Document segment
+--

Deciding to Win: A Common Sense Renewal of the Democratic Party

9 pointsposted 7 hours ago
by apsec112

12 Comments

PaulHoule

6 hours ago

The phrase "common sense" is a bad smell to me.

dboreham

6 hours ago

PaulHoule

6 hours ago

No, Paine is an OG, he's fine.

It is more that if somebody says "X is common sense" it is not really a statement about X but rather a statement that "(not X) is not common sense".

If you look at the names endorsing that document the first one is

https://en.wikipedia.org/wiki/James_Carville

who was associated with Clinton's winning 1992 campaign and the losing campaigns of Kerry in 2004 and the other Clinton in 2008 and other people to the right of the Democratic party. It's true that this contingent can point to a few presidential wins but both Clinton and Obama were accompanied with a long-term erosion of the Democratic presence in congress and especially in state houses -- a time when Democrats have been winning at fundraising and losing at everything else.

Jurgen Habermas points out that a viable political system has to have public participation but also expert guidance on many issues. For instance, AI, advanced manufacturing, and climate change all require more than "common sense" to get on top of.

It would be good for the Democratic party to agree that cis lives matter, stop using words like "LatinX", etc. That document is not saying though that the Democrats should make a break with long-term trends that have eroded people's trust in institutions.

wredcoll

5 hours ago

I feel like most of my exposure to the term "common sense" has been people trying to justify with rhetoric positions that don't actually stand up to detailed logical discussion.

The "expert guidance" thing is an interesting point, our american system seems to make the existence of this dependent on the whims of the executive who is elected for completely unrelated issues.

I suspect that if you presented a simple poll question: "should donald trump have (more?) expert guidance available", the vast majority of people would say yes.

Of course, donald trump is famously not someone who would ever try to get access to or listen to expert guidance and everyone voting for him knew this and he was still elected.

pstuart

6 hours ago

Understandable to (to me) an acceptable placeholder for expressing a sentiment of re-evaluation.

+--

What you will do
a: List the issues that the comment thread gives as examples of things that require more than "common sense" to get on top of.
b: Translate this sentence from the comment thread into Spanish: "The phrase "common sense" is a bad smell to me."
c: According to the comment thread, which presidential campaigns was James Carville associated with?

+--

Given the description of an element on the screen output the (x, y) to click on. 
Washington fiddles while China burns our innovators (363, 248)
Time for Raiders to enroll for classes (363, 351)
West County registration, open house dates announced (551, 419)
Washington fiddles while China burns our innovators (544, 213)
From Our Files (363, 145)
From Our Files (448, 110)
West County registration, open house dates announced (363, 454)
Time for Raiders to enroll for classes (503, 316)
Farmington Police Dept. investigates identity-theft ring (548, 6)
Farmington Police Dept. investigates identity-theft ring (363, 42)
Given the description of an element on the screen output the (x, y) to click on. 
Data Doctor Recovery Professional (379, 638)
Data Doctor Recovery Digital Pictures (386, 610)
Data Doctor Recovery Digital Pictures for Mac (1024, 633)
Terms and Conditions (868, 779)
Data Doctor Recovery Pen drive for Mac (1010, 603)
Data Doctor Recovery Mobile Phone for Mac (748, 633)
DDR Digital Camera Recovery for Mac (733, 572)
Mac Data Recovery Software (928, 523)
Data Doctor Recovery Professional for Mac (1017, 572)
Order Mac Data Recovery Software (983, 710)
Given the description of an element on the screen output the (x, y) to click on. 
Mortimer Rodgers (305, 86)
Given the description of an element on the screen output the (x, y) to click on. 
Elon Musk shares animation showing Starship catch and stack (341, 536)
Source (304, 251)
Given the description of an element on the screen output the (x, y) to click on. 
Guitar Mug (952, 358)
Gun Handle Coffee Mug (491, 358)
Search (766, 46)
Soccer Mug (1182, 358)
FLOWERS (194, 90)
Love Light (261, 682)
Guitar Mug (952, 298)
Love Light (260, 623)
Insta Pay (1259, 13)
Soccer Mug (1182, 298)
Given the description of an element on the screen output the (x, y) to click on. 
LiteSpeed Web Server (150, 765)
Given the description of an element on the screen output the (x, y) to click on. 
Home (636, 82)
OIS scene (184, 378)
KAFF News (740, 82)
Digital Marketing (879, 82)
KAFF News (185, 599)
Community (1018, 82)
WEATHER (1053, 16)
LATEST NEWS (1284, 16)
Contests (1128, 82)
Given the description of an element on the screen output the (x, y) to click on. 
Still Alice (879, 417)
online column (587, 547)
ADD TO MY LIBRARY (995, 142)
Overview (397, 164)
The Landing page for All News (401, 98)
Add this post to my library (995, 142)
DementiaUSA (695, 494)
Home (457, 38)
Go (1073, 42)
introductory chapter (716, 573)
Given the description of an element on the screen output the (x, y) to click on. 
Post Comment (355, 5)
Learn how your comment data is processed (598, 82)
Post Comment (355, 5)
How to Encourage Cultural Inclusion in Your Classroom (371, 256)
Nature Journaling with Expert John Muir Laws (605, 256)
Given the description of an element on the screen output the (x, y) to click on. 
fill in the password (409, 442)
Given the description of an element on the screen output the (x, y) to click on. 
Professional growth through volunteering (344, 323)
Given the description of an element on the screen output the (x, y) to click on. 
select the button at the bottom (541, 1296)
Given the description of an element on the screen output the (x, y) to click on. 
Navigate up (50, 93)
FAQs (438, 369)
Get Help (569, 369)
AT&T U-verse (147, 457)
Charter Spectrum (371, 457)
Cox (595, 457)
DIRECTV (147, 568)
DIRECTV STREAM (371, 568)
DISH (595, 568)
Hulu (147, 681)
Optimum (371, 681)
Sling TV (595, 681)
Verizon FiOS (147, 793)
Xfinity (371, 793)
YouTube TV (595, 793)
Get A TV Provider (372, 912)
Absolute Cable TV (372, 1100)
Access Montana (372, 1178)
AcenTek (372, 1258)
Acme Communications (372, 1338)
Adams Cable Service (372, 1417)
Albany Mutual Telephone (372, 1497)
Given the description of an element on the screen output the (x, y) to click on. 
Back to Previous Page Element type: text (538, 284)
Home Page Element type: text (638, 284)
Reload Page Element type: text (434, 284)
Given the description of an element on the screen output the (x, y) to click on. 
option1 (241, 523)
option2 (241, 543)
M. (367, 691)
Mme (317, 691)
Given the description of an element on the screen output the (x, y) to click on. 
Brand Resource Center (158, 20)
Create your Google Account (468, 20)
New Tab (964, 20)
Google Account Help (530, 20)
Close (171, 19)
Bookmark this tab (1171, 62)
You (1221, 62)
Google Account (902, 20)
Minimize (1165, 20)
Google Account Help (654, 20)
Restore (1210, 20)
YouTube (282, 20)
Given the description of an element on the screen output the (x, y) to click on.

+--

Written responses
a: AI, advanced manufacturing, climate change

b: La expresión «sentido común» me huele mal.

c: Clinton's winning 1992 campaign and the losing campaigns of Kerry in 2004 and the other Clinton in 2008.